No, my Lords; I have tried to suggest the contrary. We want to use all available agencies possible in order to match those offering jobs with those seeking jobs. What I said was that we think that the employment exchanges, after 60 years in more or less the same pattern, could he modernised in such a way as to attract a greater share of the employers to notify vacancies to them, so that they could place a greater proportion of the employees in work.

LORD DOUGLASS OF CLEVELAND

My Lords, may I ask a further question? Is the noble Lord advocating the eradication of all the employment agencies except the State-controlled ones? It seems to me that that is what this argument leads to.

LORD DRUMALBYN

No, my Lords. I was merely saying that we do not think the employment exchanges do as large a share of the work as they could do.

LORD SLATER

My Lords, after listening to the various contributions that have been made, am I to assume from the Statement that all the employment exchanges are to come within the ambit of the main employment exchange? Is that to be the position? Or will there be the employment exchanges with this proposal additional to them? The noble Lord said that the Government want other sectors who may he able to help. I have recently seen on Tyne-Tees Television advertisements of certain vacancies in Newcastle and the surrounding area. This is a means of advertisement which could be of some assistance: and if more of this were done it might help.

LORD DRUMALBYN

My Lords, I hope I have made it clear—I have endeavoured to do so—that there are three main ways of recruitment. One is by the employer advertising directly: the other, is by going to private exchanges, and the third is by using the employment exchange. We do not intend to cut off any of those three sources. We want to improve the last.

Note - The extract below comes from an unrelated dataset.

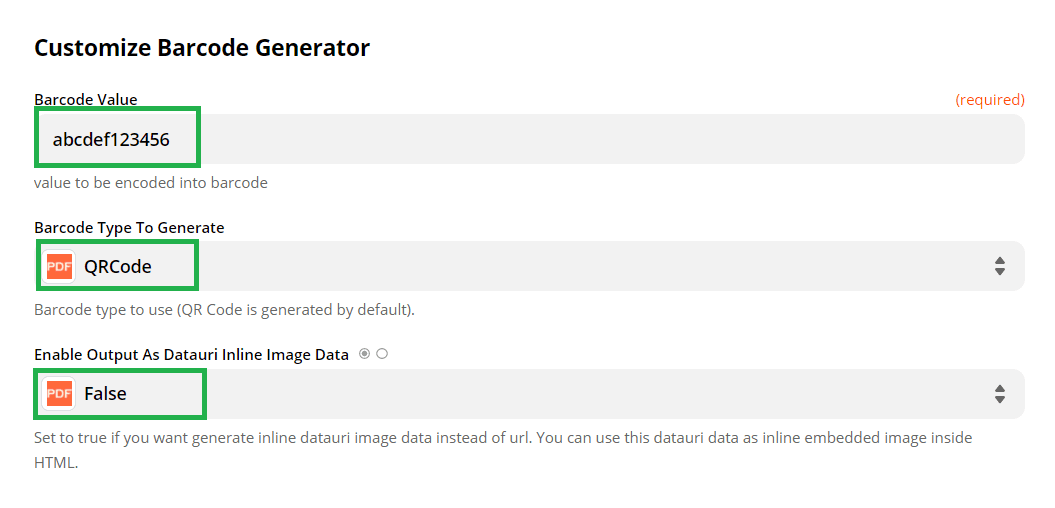The width and height of the screenshot is (1055, 508).
Task: Click into the Barcode Value text field
Action: 600,139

LORD DOUGLASS OF CLEVELAND

My Lords, before the noble Lord sits down—

SEVERAL NOBLE LORDS

Order!

LORD DOUGLASS OF CLEVELAND

My Lords, I am going to insist.

LORD WINDLESHAM

My Lords, if I may speak for just a moment, there is a great deal of additional Business on the Order Paper. The noble Lord has already spoken—

LORD DOUGLASS OF CLEVELAND

My Lords—

SEVERAL NOBLE LORDS

Order!

LORD DOUGLASS OF CLEVELAND

My Lords, I am still on the original question. I am in order. I am asking the question now. The noble Lord, Lord Drumalbyn, said that not enough work is going to the labour exchange, which is where it should be going. I am asking whether there is a reason for this. I am asking whether the labour exchanges are sufficiently capable of dealing with this problem. If they are, does the problem of the outside agencies arise? But this problem does arise; and it increases unemployment.

SEVERAL NOBLE LORDS

Order!

LORD DOUGLASS OF CLEVELAND

My Lords, I have a right to ask this question. I do not care how many agencies we have so long as they help to decrease unemployment. I am going to follow that particular line.

LORD DRUMALBYN

My Lords, I hope the noble Lord will be satisfied with the answers I have given because I do not see how I can add to them. I am sure that he will read this paper, People and Jobs, and then perhaps we could discuss the matter further.

LORD DOUGLASS OF CLEVELAND

My Lords, I conclude by saying that, with a million unemployed, I am not at all sure that any agencies are satisfactory. But I shall pursue this question at a future date.